United Nations Security Council Resolution 1542, adopted unanimously on 30 April 2004, after receiving a report by the Secretary-General Kofi Annan, the council deplored all violations of human rights in Haiti and urged the Government of Haiti to promote and protect human rights with a State based on rule of law and independent judiciary.

The council also reiterated its call for international assistance to Haiti over the long-term, welcoming action and support by the Organization of American States (OAS), the Caribbean Community (CARICOM) and financial institutions.

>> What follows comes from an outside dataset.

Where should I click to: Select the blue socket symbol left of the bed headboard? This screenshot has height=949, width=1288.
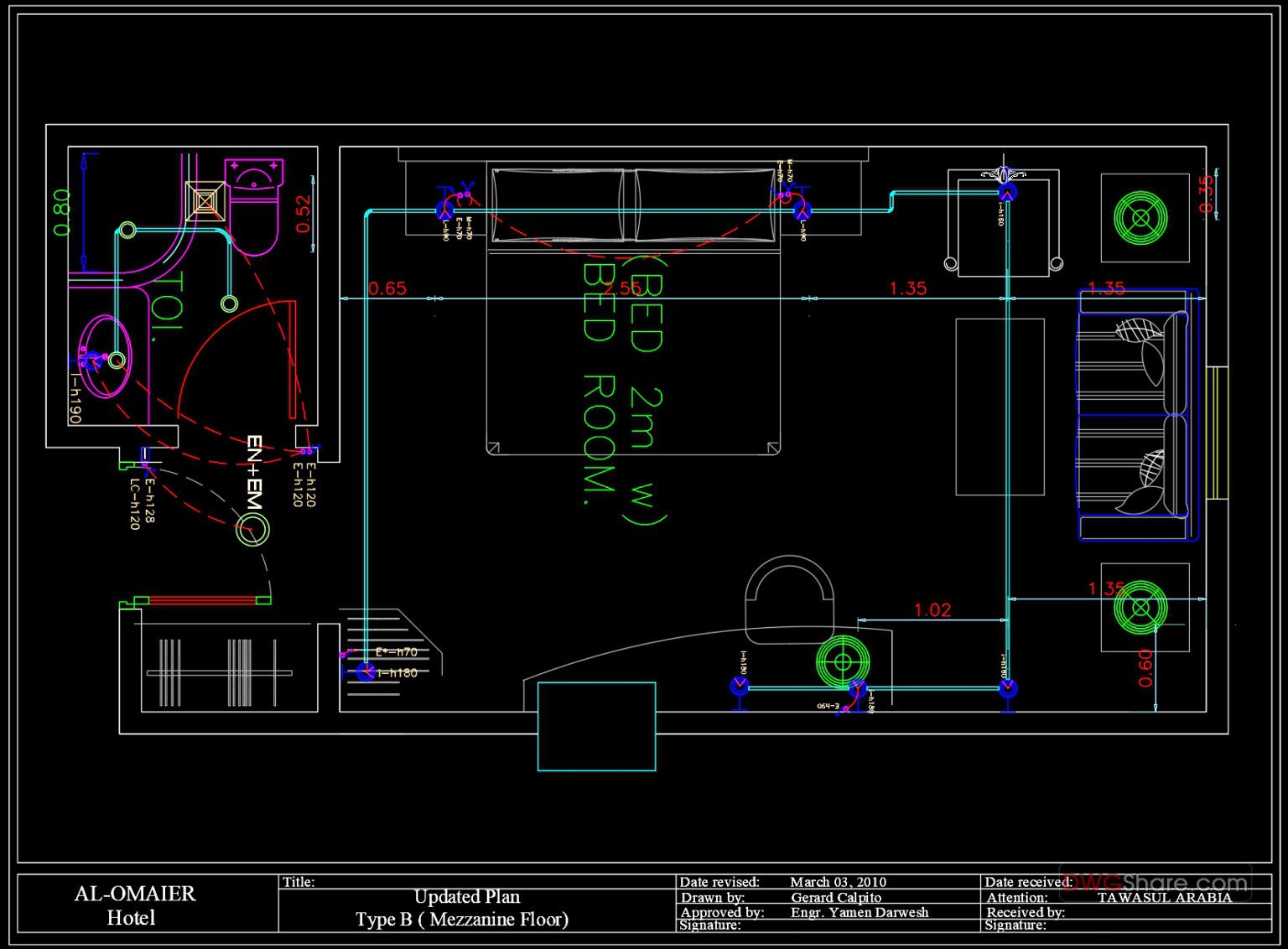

Noting the situation in Haiti, the resolution established the United Nations Stabilization Mission in Haiti (MINUSTAH) called for in Resolution 1529 (2004) for an initial period of six months, with the intention to renew for further periods. In accordance with the Secretary-General's report, the council decided MINUSTAH would consist of a civilian and a military component which would cooperate with the OAS, CARICOM and other organisations.

The resolution goes on to set out the mandate of MINUSTAH in areas including providing a secure and stable environment, human rights and supporting the political process in Haiti.

The Force consists of troops from up to 17 countries including Argentina, Bolivia, Canada, Jordan, France, South Korea and the United States, and police from 41 countries including Argentina, Bangladesh, Brazil, Egypt, Russia and Spain.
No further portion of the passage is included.